DATASET ENTRIES -
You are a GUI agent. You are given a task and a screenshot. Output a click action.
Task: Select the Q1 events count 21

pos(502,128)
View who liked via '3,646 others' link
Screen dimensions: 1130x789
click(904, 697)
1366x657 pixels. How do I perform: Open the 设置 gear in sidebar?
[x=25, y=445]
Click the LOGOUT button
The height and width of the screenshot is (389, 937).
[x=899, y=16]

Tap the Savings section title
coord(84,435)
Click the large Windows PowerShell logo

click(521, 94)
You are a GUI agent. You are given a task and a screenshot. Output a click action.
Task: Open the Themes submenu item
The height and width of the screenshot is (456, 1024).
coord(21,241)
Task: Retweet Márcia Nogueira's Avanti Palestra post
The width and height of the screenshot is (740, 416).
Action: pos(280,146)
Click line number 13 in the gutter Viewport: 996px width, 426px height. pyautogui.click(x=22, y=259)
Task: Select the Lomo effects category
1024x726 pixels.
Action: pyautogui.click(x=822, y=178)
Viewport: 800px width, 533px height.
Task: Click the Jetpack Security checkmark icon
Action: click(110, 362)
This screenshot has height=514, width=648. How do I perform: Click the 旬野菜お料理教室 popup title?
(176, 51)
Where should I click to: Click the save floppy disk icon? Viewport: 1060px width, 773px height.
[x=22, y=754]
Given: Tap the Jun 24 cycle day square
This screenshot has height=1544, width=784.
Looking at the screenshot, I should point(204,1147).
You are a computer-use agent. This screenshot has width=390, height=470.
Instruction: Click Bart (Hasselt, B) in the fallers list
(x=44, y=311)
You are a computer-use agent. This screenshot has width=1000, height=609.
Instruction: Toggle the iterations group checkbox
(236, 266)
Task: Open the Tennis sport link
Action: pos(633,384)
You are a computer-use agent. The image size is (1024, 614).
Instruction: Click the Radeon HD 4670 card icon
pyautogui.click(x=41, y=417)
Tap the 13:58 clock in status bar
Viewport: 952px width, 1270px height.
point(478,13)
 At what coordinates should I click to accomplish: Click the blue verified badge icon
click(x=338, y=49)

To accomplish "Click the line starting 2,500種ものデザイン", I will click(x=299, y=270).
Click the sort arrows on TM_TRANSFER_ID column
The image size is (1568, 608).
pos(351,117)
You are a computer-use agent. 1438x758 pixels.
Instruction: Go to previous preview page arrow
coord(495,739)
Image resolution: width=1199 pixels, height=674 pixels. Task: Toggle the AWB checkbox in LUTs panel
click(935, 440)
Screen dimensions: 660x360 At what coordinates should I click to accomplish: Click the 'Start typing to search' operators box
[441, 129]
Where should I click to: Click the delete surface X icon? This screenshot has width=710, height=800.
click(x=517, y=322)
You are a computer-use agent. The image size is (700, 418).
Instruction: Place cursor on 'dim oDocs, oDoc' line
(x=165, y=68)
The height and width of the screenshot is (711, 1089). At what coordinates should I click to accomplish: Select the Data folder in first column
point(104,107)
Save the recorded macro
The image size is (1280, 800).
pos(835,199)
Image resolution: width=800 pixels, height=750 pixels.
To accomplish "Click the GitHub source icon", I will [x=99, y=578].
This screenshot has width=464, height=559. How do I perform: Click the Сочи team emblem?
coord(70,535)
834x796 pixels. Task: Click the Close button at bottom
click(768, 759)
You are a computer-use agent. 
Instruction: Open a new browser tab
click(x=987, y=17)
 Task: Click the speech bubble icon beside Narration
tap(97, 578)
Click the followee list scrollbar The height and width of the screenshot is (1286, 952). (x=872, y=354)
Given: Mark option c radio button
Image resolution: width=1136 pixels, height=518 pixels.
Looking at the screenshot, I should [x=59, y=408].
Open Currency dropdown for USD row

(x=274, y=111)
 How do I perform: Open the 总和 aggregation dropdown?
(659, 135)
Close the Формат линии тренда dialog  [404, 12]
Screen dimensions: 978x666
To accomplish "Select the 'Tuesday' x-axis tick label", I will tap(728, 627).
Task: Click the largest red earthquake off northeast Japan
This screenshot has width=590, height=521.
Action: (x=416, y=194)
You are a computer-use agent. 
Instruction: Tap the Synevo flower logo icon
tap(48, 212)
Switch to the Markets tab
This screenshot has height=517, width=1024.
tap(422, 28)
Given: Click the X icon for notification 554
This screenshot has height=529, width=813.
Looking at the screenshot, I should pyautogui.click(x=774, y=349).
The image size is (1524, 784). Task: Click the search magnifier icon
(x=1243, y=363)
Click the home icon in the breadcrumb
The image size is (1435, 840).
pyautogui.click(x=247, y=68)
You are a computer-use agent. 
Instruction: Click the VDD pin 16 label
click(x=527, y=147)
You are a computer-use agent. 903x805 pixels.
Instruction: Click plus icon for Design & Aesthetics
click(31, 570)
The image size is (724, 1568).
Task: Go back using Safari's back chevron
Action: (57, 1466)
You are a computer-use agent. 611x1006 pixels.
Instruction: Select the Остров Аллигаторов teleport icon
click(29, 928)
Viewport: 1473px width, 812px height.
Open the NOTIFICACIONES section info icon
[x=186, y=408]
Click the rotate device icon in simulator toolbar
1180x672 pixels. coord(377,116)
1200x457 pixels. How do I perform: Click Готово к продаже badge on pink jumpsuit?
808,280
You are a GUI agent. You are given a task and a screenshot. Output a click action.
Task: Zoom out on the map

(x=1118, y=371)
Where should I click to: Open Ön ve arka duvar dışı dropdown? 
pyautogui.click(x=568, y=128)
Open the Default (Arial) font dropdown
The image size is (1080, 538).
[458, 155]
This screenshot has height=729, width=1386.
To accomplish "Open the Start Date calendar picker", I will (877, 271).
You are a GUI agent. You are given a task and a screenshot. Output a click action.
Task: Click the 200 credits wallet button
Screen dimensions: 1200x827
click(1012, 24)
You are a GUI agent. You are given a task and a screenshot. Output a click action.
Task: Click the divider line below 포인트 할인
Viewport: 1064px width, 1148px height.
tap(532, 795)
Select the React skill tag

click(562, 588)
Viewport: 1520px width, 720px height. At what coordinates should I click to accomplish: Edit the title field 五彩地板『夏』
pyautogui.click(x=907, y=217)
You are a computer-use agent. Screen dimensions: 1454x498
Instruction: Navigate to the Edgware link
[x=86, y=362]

TASK GOAL - Give back each record, exactly as it reads.

RESPONSE BOX -
You are a GUI agent. You are given a task and a screenshot. Output a click action.
Task: Select the Q1 events count 21

pos(502,128)
View who liked via '3,646 others' link
Screen dimensions: 1130x789
click(904, 697)
1366x657 pixels. How do I perform: Open the 设置 gear in sidebar?
[x=25, y=445]
Click the LOGOUT button
The height and width of the screenshot is (389, 937).
[x=899, y=16]

Tap the Savings section title
coord(84,435)
Click the large Windows PowerShell logo

click(521, 94)
You are a GUI agent. You are given a task and a screenshot. Output a click action.
Task: Open the Themes submenu item
The height and width of the screenshot is (456, 1024).
coord(21,241)
Task: Retweet Márcia Nogueira's Avanti Palestra post
The width and height of the screenshot is (740, 416).
Action: pos(280,146)
Click line number 13 in the gutter Viewport: 996px width, 426px height. pyautogui.click(x=22, y=259)
Task: Select the Lomo effects category
1024x726 pixels.
Action: pyautogui.click(x=822, y=178)
Viewport: 800px width, 533px height.
Task: Click the Jetpack Security checkmark icon
Action: click(110, 362)
This screenshot has height=514, width=648. How do I perform: Click the 旬野菜お料理教室 popup title?
(176, 51)
Where should I click to: Click the save floppy disk icon? Viewport: 1060px width, 773px height.
[x=22, y=754]
Given: Tap the Jun 24 cycle day square
This screenshot has height=1544, width=784.
Looking at the screenshot, I should point(204,1147).
You are a computer-use agent. This screenshot has width=390, height=470.
Instruction: Click Bart (Hasselt, B) in the fallers list
(x=44, y=311)
You are a computer-use agent. This screenshot has width=1000, height=609.
Instruction: Toggle the iterations group checkbox
(236, 266)
Task: Open the Tennis sport link
Action: pos(633,384)
You are a computer-use agent. The image size is (1024, 614).
Instruction: Click the Radeon HD 4670 card icon
pyautogui.click(x=41, y=417)
Tap the 13:58 clock in status bar
Viewport: 952px width, 1270px height.
point(478,13)
 At what coordinates should I click to accomplish: Click the blue verified badge icon
click(x=338, y=49)

To accomplish "Click the line starting 2,500種ものデザイン", I will click(x=299, y=270).
Click the sort arrows on TM_TRANSFER_ID column
The image size is (1568, 608).
pos(351,117)
You are a computer-use agent. 1438x758 pixels.
Instruction: Go to previous preview page arrow
coord(495,739)
Image resolution: width=1199 pixels, height=674 pixels. Task: Toggle the AWB checkbox in LUTs panel
click(935, 440)
Screen dimensions: 660x360 At what coordinates should I click to accomplish: Click the 'Start typing to search' operators box
[441, 129]
Where should I click to: Click the delete surface X icon? This screenshot has width=710, height=800.
click(x=517, y=322)
You are a computer-use agent. The image size is (700, 418).
Instruction: Place cursor on 'dim oDocs, oDoc' line
(x=165, y=68)
The height and width of the screenshot is (711, 1089). At what coordinates should I click to accomplish: Select the Data folder in first column
point(104,107)
Save the recorded macro
The image size is (1280, 800).
pos(835,199)
Image resolution: width=800 pixels, height=750 pixels.
To accomplish "Click the GitHub source icon", I will [x=99, y=578].
This screenshot has width=464, height=559. How do I perform: Click the Сочи team emblem?
coord(70,535)
834x796 pixels. Task: Click the Close button at bottom
click(768, 759)
You are a computer-use agent. 
Instruction: Open a new browser tab
click(x=987, y=17)
 Task: Click the speech bubble icon beside Narration
tap(97, 578)
Click the followee list scrollbar The height and width of the screenshot is (1286, 952). (x=872, y=354)
Given: Mark option c radio button
Image resolution: width=1136 pixels, height=518 pixels.
Looking at the screenshot, I should [x=59, y=408].
Open Currency dropdown for USD row

(x=274, y=111)
 How do I perform: Open the 总和 aggregation dropdown?
(659, 135)
Close the Формат линии тренда dialog  [404, 12]
Screen dimensions: 978x666
To accomplish "Select the 'Tuesday' x-axis tick label", I will tap(728, 627).
Task: Click the largest red earthquake off northeast Japan
This screenshot has width=590, height=521.
Action: (x=416, y=194)
You are a computer-use agent. 
Instruction: Tap the Synevo flower logo icon
tap(48, 212)
Switch to the Markets tab
This screenshot has height=517, width=1024.
tap(422, 28)
Given: Click the X icon for notification 554
This screenshot has height=529, width=813.
Looking at the screenshot, I should pyautogui.click(x=774, y=349).
The image size is (1524, 784). Task: Click the search magnifier icon
(x=1243, y=363)
Click the home icon in the breadcrumb
The image size is (1435, 840).
pyautogui.click(x=247, y=68)
You are a computer-use agent. 
Instruction: Click the VDD pin 16 label
click(x=527, y=147)
You are a computer-use agent. 903x805 pixels.
Instruction: Click plus icon for Design & Aesthetics
click(31, 570)
The image size is (724, 1568).
Task: Go back using Safari's back chevron
Action: (57, 1466)
You are a computer-use agent. 611x1006 pixels.
Instruction: Select the Остров Аллигаторов teleport icon
click(29, 928)
Viewport: 1473px width, 812px height.
Open the NOTIFICACIONES section info icon
[x=186, y=408]
Click the rotate device icon in simulator toolbar
1180x672 pixels. coord(377,116)
1200x457 pixels. How do I perform: Click Готово к продаже badge on pink jumpsuit?
808,280
You are a GUI agent. You are given a task and a screenshot. Output a click action.
Task: Zoom out on the map

(x=1118, y=371)
Where should I click to: Open Ön ve arka duvar dışı dropdown? 
pyautogui.click(x=568, y=128)
Open the Default (Arial) font dropdown
The image size is (1080, 538).
[458, 155]
This screenshot has height=729, width=1386.
To accomplish "Open the Start Date calendar picker", I will (877, 271).
You are a GUI agent. You are given a task and a screenshot. Output a click action.
Task: Click the 200 credits wallet button
Screen dimensions: 1200x827
click(1012, 24)
You are a GUI agent. You are given a task and a screenshot. Output a click action.
Task: Click the divider line below 포인트 할인
Viewport: 1064px width, 1148px height.
tap(532, 795)
Select the React skill tag

click(562, 588)
Viewport: 1520px width, 720px height. At what coordinates should I click to accomplish: Edit the title field 五彩地板『夏』
pyautogui.click(x=907, y=217)
You are a computer-use agent. Screen dimensions: 1454x498
Instruction: Navigate to the Edgware link
[x=86, y=362]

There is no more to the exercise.